Das fläzige Eckensteher-Gemüt: Der Schauspieler Michael Gwisdek ist tot

  • hans-Dieter Schütt
  • Lesedauer: 4 Min.

Wenn er nach oben sah, suchte er keinen Gott. Dieser Mann schien nur nach oben zu blicken, um zu prüfen: Brennen die Scheinwerfer? In meine Richtung? Michael Gwisdek genoss auf unverwechselbare Art die Grausamkeit seines Berufes: Scheinwerfer zerfetzen täglich Schauspielers Haut, er bietet sie lustvoll feil, und das Publikum klebt kein Pflaster darüber.

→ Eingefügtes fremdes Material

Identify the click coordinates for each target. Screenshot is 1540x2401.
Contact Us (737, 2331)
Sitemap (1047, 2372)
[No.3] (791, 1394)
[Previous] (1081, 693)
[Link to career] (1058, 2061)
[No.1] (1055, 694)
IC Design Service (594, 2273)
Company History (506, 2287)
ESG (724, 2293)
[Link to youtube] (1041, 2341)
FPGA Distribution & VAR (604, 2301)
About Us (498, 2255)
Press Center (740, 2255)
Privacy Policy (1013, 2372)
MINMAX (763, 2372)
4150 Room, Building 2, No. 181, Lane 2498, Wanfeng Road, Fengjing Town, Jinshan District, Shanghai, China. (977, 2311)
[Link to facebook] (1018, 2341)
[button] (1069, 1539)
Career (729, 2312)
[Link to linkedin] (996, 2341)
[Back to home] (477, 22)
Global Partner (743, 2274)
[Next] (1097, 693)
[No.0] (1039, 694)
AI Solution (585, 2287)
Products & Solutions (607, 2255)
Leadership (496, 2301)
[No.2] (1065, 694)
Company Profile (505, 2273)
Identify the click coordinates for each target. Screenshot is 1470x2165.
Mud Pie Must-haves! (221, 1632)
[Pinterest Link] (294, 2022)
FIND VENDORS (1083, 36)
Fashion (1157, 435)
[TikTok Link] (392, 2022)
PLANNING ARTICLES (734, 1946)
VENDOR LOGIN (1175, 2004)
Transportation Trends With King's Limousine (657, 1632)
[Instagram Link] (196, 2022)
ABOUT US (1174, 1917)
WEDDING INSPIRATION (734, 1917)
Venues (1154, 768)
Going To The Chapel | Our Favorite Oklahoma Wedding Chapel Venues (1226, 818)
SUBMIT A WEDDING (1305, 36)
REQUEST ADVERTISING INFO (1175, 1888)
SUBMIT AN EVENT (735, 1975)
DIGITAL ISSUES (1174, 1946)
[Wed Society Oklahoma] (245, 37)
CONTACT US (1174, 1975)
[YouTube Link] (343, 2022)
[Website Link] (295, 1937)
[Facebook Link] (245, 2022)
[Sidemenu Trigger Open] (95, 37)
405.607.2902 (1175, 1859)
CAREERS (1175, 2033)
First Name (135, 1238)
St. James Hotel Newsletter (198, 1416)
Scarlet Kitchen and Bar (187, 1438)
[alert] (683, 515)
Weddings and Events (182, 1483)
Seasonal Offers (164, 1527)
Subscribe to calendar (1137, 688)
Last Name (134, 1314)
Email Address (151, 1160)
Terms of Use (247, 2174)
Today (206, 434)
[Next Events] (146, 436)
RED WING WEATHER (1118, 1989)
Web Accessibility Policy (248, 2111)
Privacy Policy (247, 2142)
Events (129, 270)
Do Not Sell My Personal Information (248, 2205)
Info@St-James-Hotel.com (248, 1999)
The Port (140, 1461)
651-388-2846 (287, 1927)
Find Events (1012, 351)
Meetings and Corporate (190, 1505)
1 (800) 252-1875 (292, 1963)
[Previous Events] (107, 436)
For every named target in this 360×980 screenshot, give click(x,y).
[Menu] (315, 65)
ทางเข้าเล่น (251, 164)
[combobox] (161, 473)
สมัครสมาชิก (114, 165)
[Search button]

Er war Komödiant, und er war es faszinierend maßlos; der Körper mitunter ein einziger Dreh ins freche Blöde - das dem von Ernsthaftigkeit besetzten Publikum einen Arsch zudreht und sich nicht zu fein ist, dafür das Gesicht zu nehmen. Geh mit Cowboyhut in die Kirche, mit Basecap zum Opernball! Michael Gwisdek konnte, wenn er spielte, die Selbstbezüglichkeit derart überdrehen, dass sie ganz kindlich wirkte.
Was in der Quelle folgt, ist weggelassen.